We begin creating the lexer/scanner for our assembler by coding a flex input file. The term scanner and lexer can be used interchangeably. This file defines how the input assember program as text is broken down into tokens, identifiers and constants. The main section of this file lists a collection of regular expressions to match against the input text and a corresponding action to generate a token it's value to pass on to the parser. The action is coded as regular C/C++ but typically only a line or two of code is required for each action. This lexer input file is used by the flex program at compile time to generate a C file containing your specific text input scanner. In fact, we add an extra step in the makefile to automatically regenerate our scanner C file any time the lexer file is changed. Also, the scanner C file is considered an intermediate file and is not required to be included during distribution, issuing a 'make clean' also deletes this file.

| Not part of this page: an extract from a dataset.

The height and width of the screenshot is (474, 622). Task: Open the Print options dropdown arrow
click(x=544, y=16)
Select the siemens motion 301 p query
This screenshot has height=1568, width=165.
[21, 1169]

Here are the regular expressions and actions that implement our first assembler. In the top section, before the %% line, we define some simple regular expressions (shortcuts) for common text sequences we expect to encounter. After which, we define the actual scanner tokens and the associated action to execute for each occurrence. Some of the actions simply return a constant integer defined elsewhere that specify the token that was encountered. Others, such as the definition of an identifier and string, also pass a value to the parser via the yylval variable.

Partial listing of the scanner input file (scanner.l):

 17:  delim         [ \t]
 18:  whitesp       {delim}+
 19:  digit         [0-9]
 20:  alpha         [a-zA-Z]
 21:  alphanum      [a-zA-Z0-9]
 22:  number        [-]?{digit}*[.]?{digit}+
 23:  integer       [-]?{digit}+
 24:  hex	      "0x"[0-9a-fA-F]+
 25:  string        \"[^\"]*\"
 26:  register      [rR][-]?{digit}+
 27:  comment       "#"[^\n]*
 28:  identifier    {alphanum}[a-zA-Z0-9_]*

Above we simply declare some regular expression shortcuts for text we expect to encounter. Below are the actual scanner expressions and associated actions. These regular expressions are separated by a %% line in the source file.

 32:  {register}   { sscanf(yytext+1, "%d", &yylval); return REG; }
 33:  {integer}    { sscanf(yytext, "%d", &yylval); return INTEGER; }
 34:  {hex}        { sscanf(yytext+2, "%x", &yylval); return INTEGER; }
 35:  
 36:  "\n"        { return NEWLINE; }
 37:  ","	    { return COMMA; }
 38:  ":"	    { return COLON; }
 39:  
 40:  "NOP"       { return NOP; }
 41:  "LRI"	    { return LRI; }
 42:  "ADD"       { return ADD; }
 43:  "SUB"       { return SUB; }
 44:  "OR"        { return OR; }
 45:  "XOR"       { return XOR; }
 46:  "HALT"      { return HALT; }
 47:  "BRA"       { return BRA; }
 48:  "BRANZ"     { return BRANZ; }
 49:  "BRAL"      { return BRAL; }
 50:  "BRALNZ"    { return BRALNZ; }
 51:  "CALL"       { return CALL; }
 52:  
 53:  ".imem"	    { return sIMEM; }
 54:  ".regfile"  { return sREGFILE; }
 55:  ".base"     { return sBASE; }
 56:  ".define"   { return sDEFINE; }
 57:  ".register" { return sREGISTER; }
 58:  ".end"       { return END; }
 59:  
 60:  {identifier} { 
 61:  		yylval = yf_getsymbol(yytext); 
 62:  		if(yylval<=0) 
 63:  			yylval = yf_addsymbol(yytext, ST_UNKNOWN, 0); 
 64:  		return IDENTIFIER; 
 65:  	     }
 66:  {string}    {
 67:  		yytext[strlen(yytext)-1] = 0;
 68:  		yylval = yf_addstring(&yytext[1]);
 69:  		return STRING;
 70:  	    }
 71:  
 72:  {whitesp}   { /* No action and no return */ }
 73:  {comment}   { /* No action and no return */ }

The parser using Bison and a grammar definition file

Using a similar process as with the flex input file, we create a bison grammer file to implement our parser. Tokens stream from the lexer/scanner into the parser and our grammar determines which tokens may follow another, i.e. it defines the syntax of our language. The grammar of the grammar used to define the syntax of our language is very similar to BNF grammar form. We often see BNF form when we study the syntax of languages like C/C++, Java, SQL, and more.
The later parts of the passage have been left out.